L’implantation sur la parcelle respecte les polygones d’implantation donnés par le POS. Le programme se décompose donc en 3 bâtiments C, D et E, de l’Ouest vers l’Est.Le thème général du projet est celui de la pinède habitée. Ce site, éminemment symbolique de par sa position d’entrée de ville par la route et par le rail, sera le symbole de l’urbanisme et de l’architecture de la Baule. Ce projet entend revisiter les grands thèmes de l’architecture bauloise : habiter la pinède, l’architecture balnéaire, les villas… La poursuite de l’idée que la Baule est un « laboratoire » d’architectures novatrices et en symbiose avec son environnement et son histoire.

Le principe général du projet repose sur une lecture par stratification verticale :

Un socle fluide et végétalisé : le rapport au sol est traité par de grandes traversées visuelles à travers les bâtiments. La porosité est une des conditions de réussites du traitement du rez-de-chaussée. Cette transparence permet l’articulation des espaces d’accès aux halls, et organise la parcelle par la mise en place de 2 grandes équerres correspondant à autant de « résidences ».

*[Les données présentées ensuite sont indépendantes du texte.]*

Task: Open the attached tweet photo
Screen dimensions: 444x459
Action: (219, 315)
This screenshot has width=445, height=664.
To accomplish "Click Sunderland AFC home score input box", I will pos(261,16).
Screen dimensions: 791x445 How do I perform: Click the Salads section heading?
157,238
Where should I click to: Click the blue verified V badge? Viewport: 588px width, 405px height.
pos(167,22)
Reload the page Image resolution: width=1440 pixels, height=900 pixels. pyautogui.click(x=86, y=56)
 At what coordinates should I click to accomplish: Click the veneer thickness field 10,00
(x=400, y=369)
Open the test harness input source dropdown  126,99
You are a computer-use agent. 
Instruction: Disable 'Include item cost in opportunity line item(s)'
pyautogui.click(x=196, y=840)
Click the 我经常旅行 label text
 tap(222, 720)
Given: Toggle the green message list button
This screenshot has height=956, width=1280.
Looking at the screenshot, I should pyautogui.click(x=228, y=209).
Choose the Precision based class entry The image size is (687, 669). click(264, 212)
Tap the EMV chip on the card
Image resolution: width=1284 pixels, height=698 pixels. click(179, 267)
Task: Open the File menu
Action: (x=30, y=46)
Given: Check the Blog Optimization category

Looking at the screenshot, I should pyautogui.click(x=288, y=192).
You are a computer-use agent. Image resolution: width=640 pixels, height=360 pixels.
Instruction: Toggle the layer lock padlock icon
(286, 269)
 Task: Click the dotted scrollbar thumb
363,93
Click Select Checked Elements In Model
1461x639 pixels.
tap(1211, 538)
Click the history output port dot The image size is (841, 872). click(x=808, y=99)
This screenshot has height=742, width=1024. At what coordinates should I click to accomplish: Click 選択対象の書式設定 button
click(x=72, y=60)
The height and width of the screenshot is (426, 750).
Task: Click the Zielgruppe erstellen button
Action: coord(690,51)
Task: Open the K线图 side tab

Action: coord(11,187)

Habiter dans les pins : sur 3 niveaux se développent des appartements traversants. L’écriture de façade repose sur la lecture de grands balcons globalement  filants en béton préfabriqué blanc, renvoyant à l’idée historique et contextuelle du balnéaire. Les logements ont ainsi un rapport privilégié entre l'intérieur et l'extérieur en étant tous traversant ou avec deux orientations, leurs extensions (balcons, loggias, terrasses ou jardin d'hiver) viennent, dans diverses expressions, se "projeter " jusqu'aux pins, ponctuant les grandes horizontales blanches du projet.